*TEXTE FOURNI*.
>>>>
Les gens ont une obsession pour la future carrière des jeunes. Pis là, quand je dis « les gens », je m’inclus malheureusement dans le groupe. J’ai, moi aussi, le réflexe de poser la maudite question : « Tu veux faire quoi quand tu seras grand(e)? » aux enfants que je côtoie plus de 10 minutes.
 
Pauvres enfants. En plus d’apprendre à attacher leurs souliers, il faut qu’une fatigante leur demande de se projeter au moment où ils devront payer des factures et magasiner des rideaux. Je comprends leur sieste de l’après-midi, je m’excuse les enfants (chère Alice, je trouve ça awesome comme métier, devenir pirate).
 

Crédit : Butlercat/Giphy

Si j’ai l’habitude de poser cette question aux tout-petits, c’est parce qu’on me l’a posée des centaines de fois. Ce n’est que récemment que je me suis aperçue qu’en ne répondant pas à la fameuse question, je laisse toujours un vide dérangeant qui amène les gens à insister. Ils vont même jusqu’à me faire des suggestions : « Professeure, ça t’tente pas ? ». Je peux comprendre que certains s’inquiètent pour mon portefeuille, mais je vais m’en sortir, merci.
 

Crédit : Anne-Julie Dudemaine – Illustratrice/Facebook
 

Les gens pourraient facilement me demander mes projets pour l’été ou la musique que j’écoute ces temps-ci, mais ils veulent absolument savoir mes plans de carrière. Nous pourrions peut-être penser à nous décrire autrement qu’avec un gagne-pain. J’ai l’impression que nous apposons une étiquette invisible sur chaque individu après avoir appris leur profession future ou actuelle. « Ah ben, celui-là veut devenir ingénieur. Bonne garantie prolongée, j’le prends! » Des personnes merveilleuses, il y en a dans tous les métiers. Et je peux vous assurer que des gens malveillants, il y en a aussi dans tous les métiers. Que ce soit sociologue ou tatoueur/tatoueuse, la médiocrité n’a pas de profession favorite.
 
À mon école secondaire, nous devions porter un uniforme pour éviter l’intimidation reliée aux situations financières parfois difficiles de certains. Normalement, nous ne connaissions pas la profession des parents des élèves. Pourtant, ceux dont les parents étaient avocats ou docteurs, nous le savions. Mais les enfants dont les parents étaient au chômage ou au salaire minimum, nous ne les entendions jamais s’en vanter.
<<<<
*DONNÉES DISPONIBLES*.
>>>>
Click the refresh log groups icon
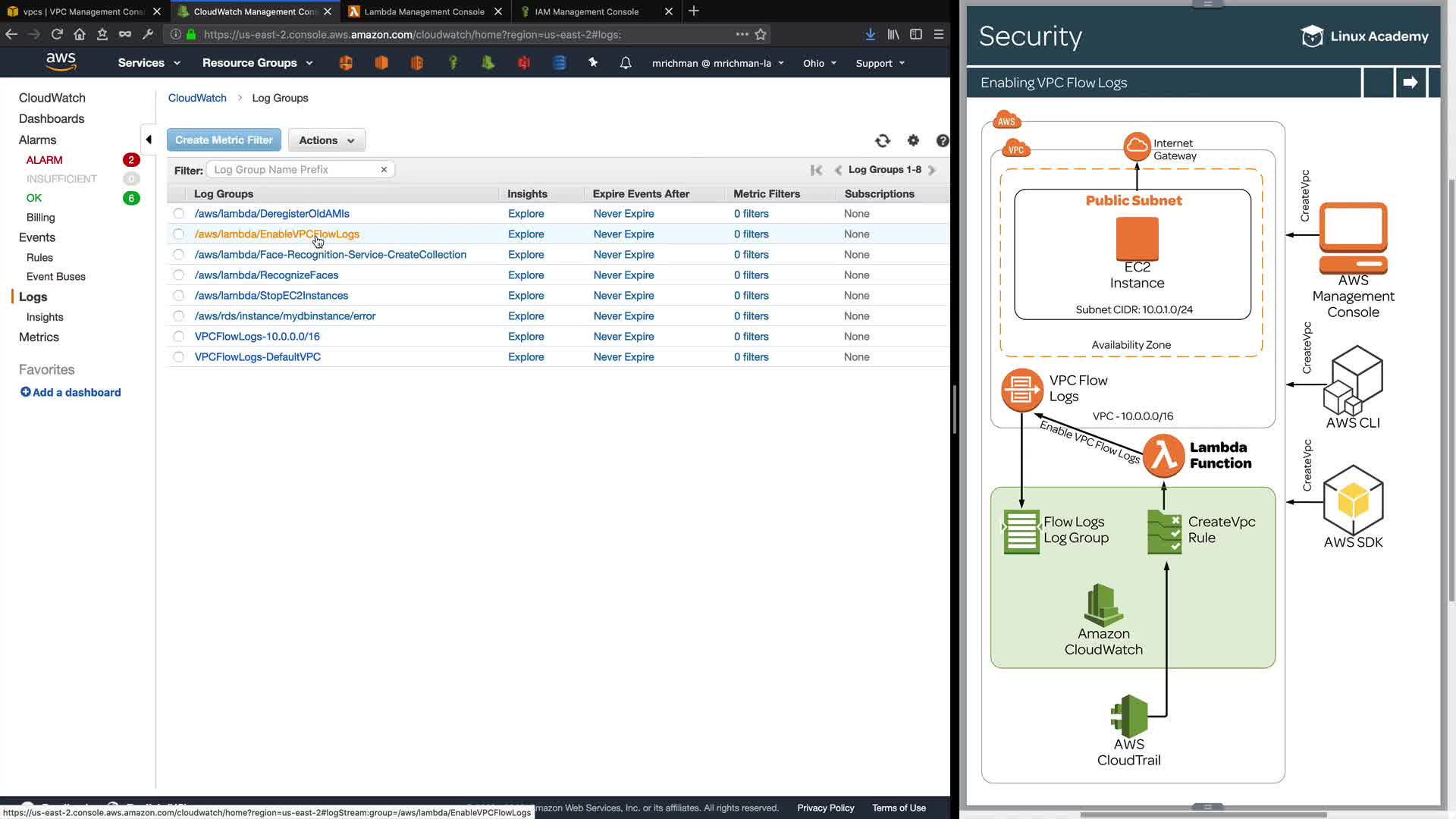This screenshot has height=819, width=1456. [882, 140]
<<<<
*CONSIGNE 1*. Transcrivez sans modification le passage du texte fourni qui commence par « Crédit : Butlercat/Giphy » et se poursuit jusqu'à « m’en sortir, merci. ».
*CONSIGNE 2*. Prolongez le texte sur l'insistance à interroger les jeunes sur leur futur métier, à partir de sa dernière phrase.

*RÉPONSE PROPOSÉE 1*.
Crédit : Butlercat/Giphy

Si j’ai l’habitude de poser cette question aux tout-petits, c’est parce qu’on me l’a posée des centaines de fois. Ce n’est que récemment que je me suis aperçue qu’en ne répondant pas à la fameuse question, je laisse toujours un vide dérangeant qui amène les gens à insister. Ils vont même jusqu’à me faire des suggestions : « Professeure, ça t’tente pas ? ». Je peux comprendre que certains s’inquiètent pour mon portefeuille, mais je vais m’en sortir, merci.

*RÉPONSE PROPOSÉE 2*.
 

Crédit : MC Marquis – Design/Facebook
 

Dès notre jeune âge, nous associons argent à réussite. Malgré l’uniforme, malgré nos connaissances nulles en finance, nous réussissions à caser les enfants riches sur un pied d'estale pis les plus démunis avec les fesses bien installées dans le sable.
 
Les enfants ont appris ça tout seuls, vous croyez? Lol. Nous leur avons appris ça. La publicité, les téléromans, la fucking question « Tu veux faire quoi plus tard? » leur ont appris ça. Notre système politique hiérarchisé leur a appris ça. Un Premier ministre neurochirurgien ne parviendra pas à me faire croire que la fierté de notre société repose sur les bons services des concierges. Nous enfermons les gens dans une boîte en carton ou en or selon leur gagne-pain. Et si un sportif professionnel commet un erreur (genre un viol, oups) on n’ose pas le sortir de sa confortable boîte en or.
 
Nous avons une relation très malsaine avec les choix de carrière des jeunes alors que cette décision devrait entièrement leur revenir. Donc non, je ne sais pas quelle profession exercer et je ne pense pas que ce soit un problème et encore moins le vôtre.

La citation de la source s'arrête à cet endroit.